I’ve thought about the inside of that particular outside for a few months.
Not constantly, just now and again.
Now I look out and see the outside of the inside, and between it and I falls the rain.
It’s not heavy, just a drizzle, but you know as soon as you step out into it you’ll be soaked through in minutes.
If I look at the drizzle, from within my space with no lighting and sounds all of its own, I long to be outside soaking up the wet and the grey with my clothes and hair.
I remember looking outside when I was a school child, gazing across the hockey field at the church; all wrapped up in garments of trees and bushes and swirls of leaves.
I remember seeing the rain, between it and I.
The lights were off in the classroom too.
It had its own sounds; I never really heard them...

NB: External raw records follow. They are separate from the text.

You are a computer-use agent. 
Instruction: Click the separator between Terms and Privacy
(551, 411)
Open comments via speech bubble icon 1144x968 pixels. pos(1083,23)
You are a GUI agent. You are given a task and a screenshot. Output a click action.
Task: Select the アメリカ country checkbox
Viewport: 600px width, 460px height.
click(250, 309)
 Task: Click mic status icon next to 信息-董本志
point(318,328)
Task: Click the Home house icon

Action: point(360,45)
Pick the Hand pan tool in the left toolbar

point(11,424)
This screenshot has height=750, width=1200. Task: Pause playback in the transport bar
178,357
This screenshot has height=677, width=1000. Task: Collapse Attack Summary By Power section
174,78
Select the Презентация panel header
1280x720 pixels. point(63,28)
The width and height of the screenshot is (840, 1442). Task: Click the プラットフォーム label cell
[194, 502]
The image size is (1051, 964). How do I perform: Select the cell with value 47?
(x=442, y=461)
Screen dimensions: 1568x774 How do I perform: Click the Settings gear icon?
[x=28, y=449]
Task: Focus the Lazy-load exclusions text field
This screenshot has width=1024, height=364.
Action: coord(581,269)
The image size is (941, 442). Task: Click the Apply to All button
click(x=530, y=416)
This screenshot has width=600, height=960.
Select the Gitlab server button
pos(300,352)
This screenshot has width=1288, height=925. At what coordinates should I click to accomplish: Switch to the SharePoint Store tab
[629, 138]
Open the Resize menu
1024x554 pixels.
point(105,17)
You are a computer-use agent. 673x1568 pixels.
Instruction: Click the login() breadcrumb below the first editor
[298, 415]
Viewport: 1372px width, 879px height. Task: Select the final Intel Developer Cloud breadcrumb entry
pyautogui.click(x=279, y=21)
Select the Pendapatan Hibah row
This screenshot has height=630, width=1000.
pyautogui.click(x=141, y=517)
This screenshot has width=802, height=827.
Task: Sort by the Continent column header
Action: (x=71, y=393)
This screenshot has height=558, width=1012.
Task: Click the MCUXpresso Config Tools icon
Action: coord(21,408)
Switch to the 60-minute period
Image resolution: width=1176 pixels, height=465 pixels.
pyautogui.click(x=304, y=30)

...some things never change.

Tuesday, November 07, 2006

Monday Morning 5:19

So, it’s been a long while since I last wrote anything up here. I’ve been very busy doing many things and I’ve just moved house, so it’s all been quite nutty of late. Also I dread getting a reputation at work for being an internet liability, so posting needs to be done secret squirrel style or not at all.

As I write this, I feel I must point out, one of the management team here is sat (sort of) over the table from me with her feet up on the shelves, crashed out asleep! I can hear faintly the peaks from Mozart’s Night Music from her earphones – ooop – and as if suddenly becoming possessed she just leapt from her chair coughing like a loon! Perhaps I should’ve offered her some water or even checked to see if she’s alright – but it all happened so fast the moment had passed by the time I considered it as being an option.
The music’s now changed to something I recognise but can’t name at this time. But it’s lively, loud and far from the kind of tune you’d imagine a colleague should be listening to when trying to snatch a moments kip on company time. Bless her.

Anyway, I’m not here to write about the chosen slumber patterns of my work colleagues. Far from it. I’d like to talk about reality checks.
I’ve recently relocated to a part of London I lived in many moons ago, when I first came to London in fact. On Saturday I took a wander, with my wife to be, about the streets of our new neighbourhood.
It was one of those beautiful crisp, dry winter days. Everyone was dressed in hats and scarves, protecting themselves from the wind that cut through the streets. It was a good day though, and as we were just out to wander we were able to soak up what there was of the town’s personality.
It was great!

Where we used to live, the streets would be awash with American housewives, or their Italian nannies, and various babies they’d agreed to look after for the day. If you saw a bloke wandering about he’d be the sort who wouldn’t know a screwdriver from a lump hammer; he’d be on his way to Waterstones to look up the name of a local mechanic to help him change the light bulb in the fridge. He’d look like one of those public school-types, permanently surprised by life and utterly incapable of working out how “the poor” can know so much about how things work.

Anyway, now the picture in our local town is much more gritty. The look on people’s faces doesn’t seem to say that time is of no importance, that money is of even less – the people we saw on Saturday were different. They were making the most of their time. Hard shopping and precise leisure. No nonsence. No numpties. No Americans and no babies!!

Pretty soon we’ll be able to go to a pub on Sunday and not be faced with bloody babies everywhere, being carried about by adults who all stink of nappy cream. The seats won’t have little bits of food in the seams and the tabletops won’t feel like they’ve been polished with spit and bogies.

Of course we’ll have to maintain our visits to Sainsbury’s where we used to live, because the supermarket we have on our doorstep is quite simply frightful. So many people with sour faces and the staff don’t even speak English. Shocking.